Eu também tinha uma pá pequena de botar o pão ao forno, o meu avô tinha-me feito uma. Ele tinha sido carpinteiro enquanto andou imigrado, também tinha um banquinho para tirar o leite ás vacas, e um sacho pequeno para sachar o milho, e uma samarra aos quadrados brancos e pretos com gola de pelo como se usava na altura, e umas chancas compradas na feira de Barcelos. As chancas eram umas botas com a sola de pau, e uns socos como o avó, o avo andava sempre de socos todo o ano, só os tirava para ir á missa ou quando saia, mas era raro sair, dizia-me que já tinha saído demais…O avó era um sábio!

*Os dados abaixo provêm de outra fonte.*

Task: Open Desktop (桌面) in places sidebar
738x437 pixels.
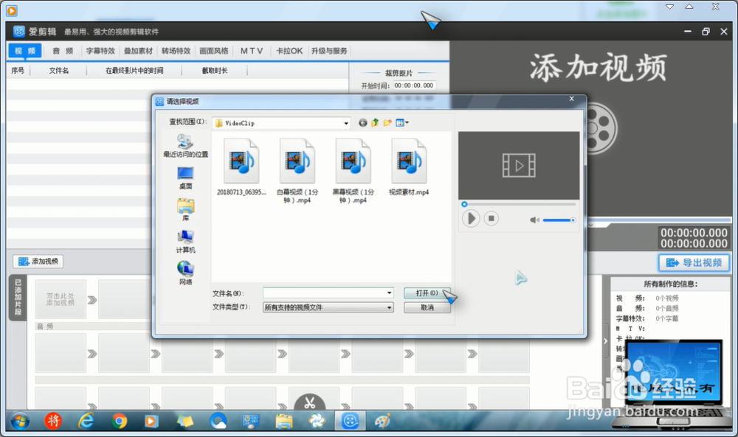Action: click(x=185, y=175)
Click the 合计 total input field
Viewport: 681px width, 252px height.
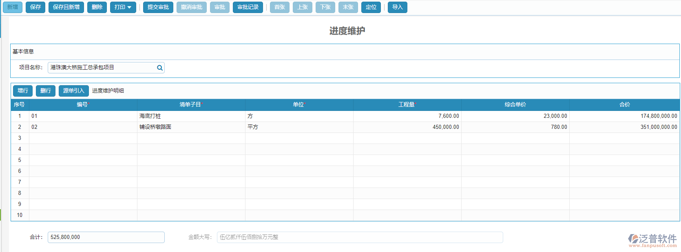(x=106, y=237)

Até hoje não me tinha dado conta da palavra exacta para o que senti na altura, quando os pais se foram embora e me deixaram a chorar no meio da estrada, e isso andou sempre bailando em mim até hoje. Mudou-me o feitio, fechou-me por dentro. Os meus assomos de tristeza, a nostalgia que sinto, a saudade que escrevo vezes demais. O abandono que senti estes dias e me levaram a reflectir neste natal sempre igual em mim. Porque na minha cabeça existe um quadro velho, com um menino sentado na estrada e um carro que se perde na noite ao longe. No carro iam os pais…

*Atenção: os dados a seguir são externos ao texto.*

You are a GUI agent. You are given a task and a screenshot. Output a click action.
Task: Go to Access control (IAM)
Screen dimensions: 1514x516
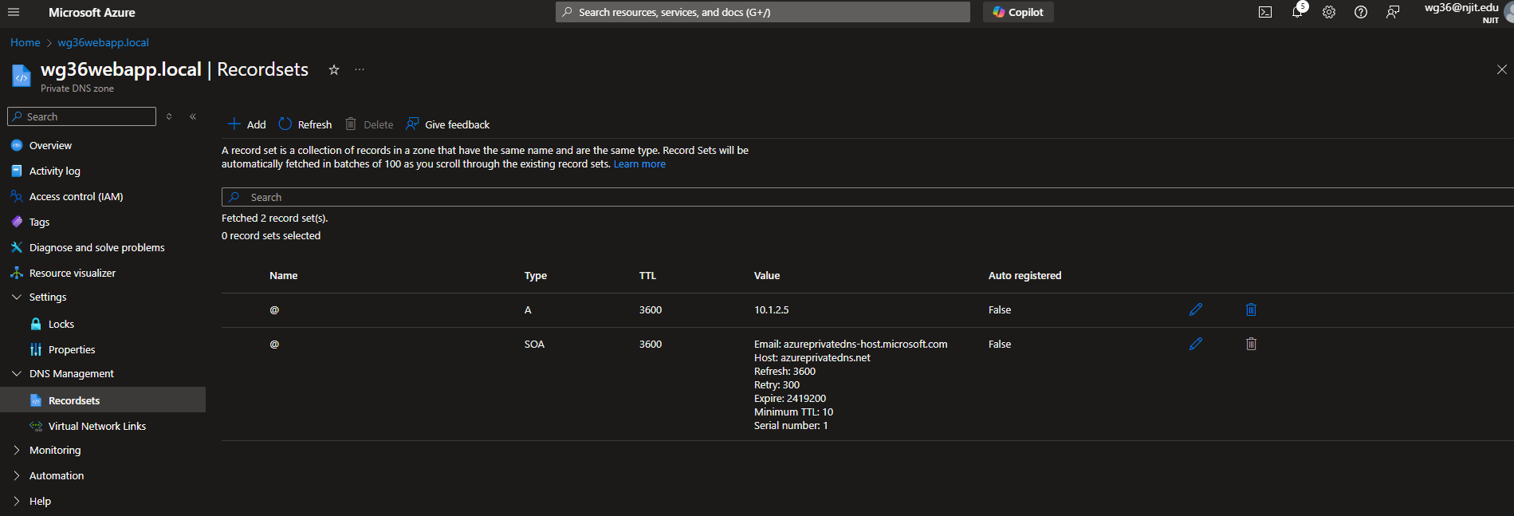[x=76, y=196]
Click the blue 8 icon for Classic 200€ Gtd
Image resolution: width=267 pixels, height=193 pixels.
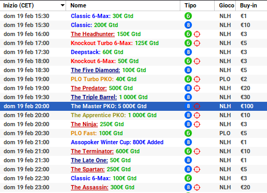[188, 25]
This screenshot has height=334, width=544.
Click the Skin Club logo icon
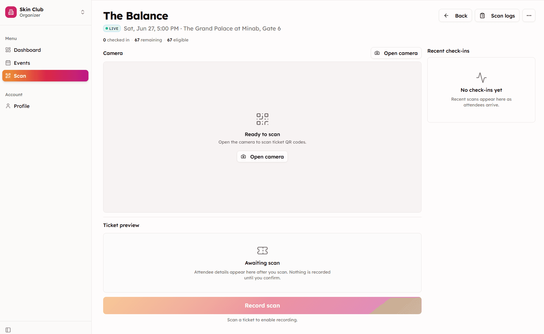pyautogui.click(x=11, y=12)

…No carro iam os pais, e eu não tenho palavras ainda hoje para explicar o que senti, a dor que ficou gravada em mim. Fiquei ali não sei quanto tempo sentado no chão, lembro que depois me pus a correr atrás do carro pelo meio da estrada. Já não via as luzes mas sabia que para atravessar a ponte tinha que abrandar. Perdi os sapatos, feri os pés, o coração apertadinho, apertadinho, apertadinho. Tinham sido tão penosos os meses anteriores. Andava tão triste e saudoso do colo da mãe, dos mimos da mãe, das brincadeiras com os manos. Os adultos não sabem escutar nem ver o olhar das crianças.

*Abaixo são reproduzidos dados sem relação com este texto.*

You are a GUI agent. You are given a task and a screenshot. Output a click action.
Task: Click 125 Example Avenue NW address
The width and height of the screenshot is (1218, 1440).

O natal de 66 ficou em mim até hoje, com ele aprendi a saudade, com ele aprendi a ausência, com ele aprendi o abandono, com ele aprendi o ser só rodeado de gente…quem sabe este natal me liberto dele…

João marinheiro, natal de 2006

5 comentários:

Anónimo disse...

Os adultos por vezes fazem coisas que não lhes passa pela cabeça o mal que podem fazer ás crianças. Não gosto do Natal talvez porque a minha infância tenha sido preenchida por situações que me marcaram de tal maneira que fizeram desta época um tempo triste.
Mas tu também tens boas recordações dos teus avós.
O que me chamou a atenção neste teu texto foi falares da tua ilha.
Eu também tenho uma ilha! :)
é para lá que vou todos os anos para recuperar do cansaço da vida...
Foi esta ilha que me ajudou a crescer quando a descobri. É nela que estão grande parte dos meus amigos que me dão força quando estou menos bem.
O Natal lá é diferente. Sinto um aconchego junto daquela gente.
E isto tudo só para te desejar, apesar de tudo, um Bom Natal. Que o passes da melhor forma que encontrares.

Um abraço forte
Sandra C.

Anónimo disse...

Cada um de nós tem a sua história sobre o natal, a sua imagem gravada: a tua é o carro a ir embora.. Escreveste com tanta intensidade que me senti como que a entrar dentro do "teu quadro" e a melancolia que já sinto nestes dias apoderou-se de mim com mais força ainda. E a única coisa que te posso dizer é que esqueças os shoppings, as luzes e os bonecos chineses e te lembres sempre do colo terno da tua mãe, dos cheiros e sabores do azeite, da aletria e do arroz doce.É o unico modo de trazeres ao de cima algo de bom nos teus natais da infância. Temos de o fazer não é? não há modo de fugir João.. por isso deixa-o entrar, de outra maneira menos dolorosa. Posso desejar-te um Feliz Natal na mesma? é com o coração e não porque a quadra obriga. Beijos

Anónimo disse...

Beijos da ana.

...na esperança que nos chegue a Bonança.



Adeus João.

filipelamas disse...

Não há como estas memórias e como as maravilhosas experiências e pensamentos que connosco vais partilhando! Um forte abraço de Boas Festas!

joão marinheiro disse...

Querida Morgaine, perdoa se te fiz sentir melancolica, não era a intenção. Sabes nesta hora em que escrevo o natal já passou, ontem tive uma alegria, e hoje está sol, amanhã é outro dia, e aos poucos liberto-me de mim proprio...
Beijo terno minha amiga.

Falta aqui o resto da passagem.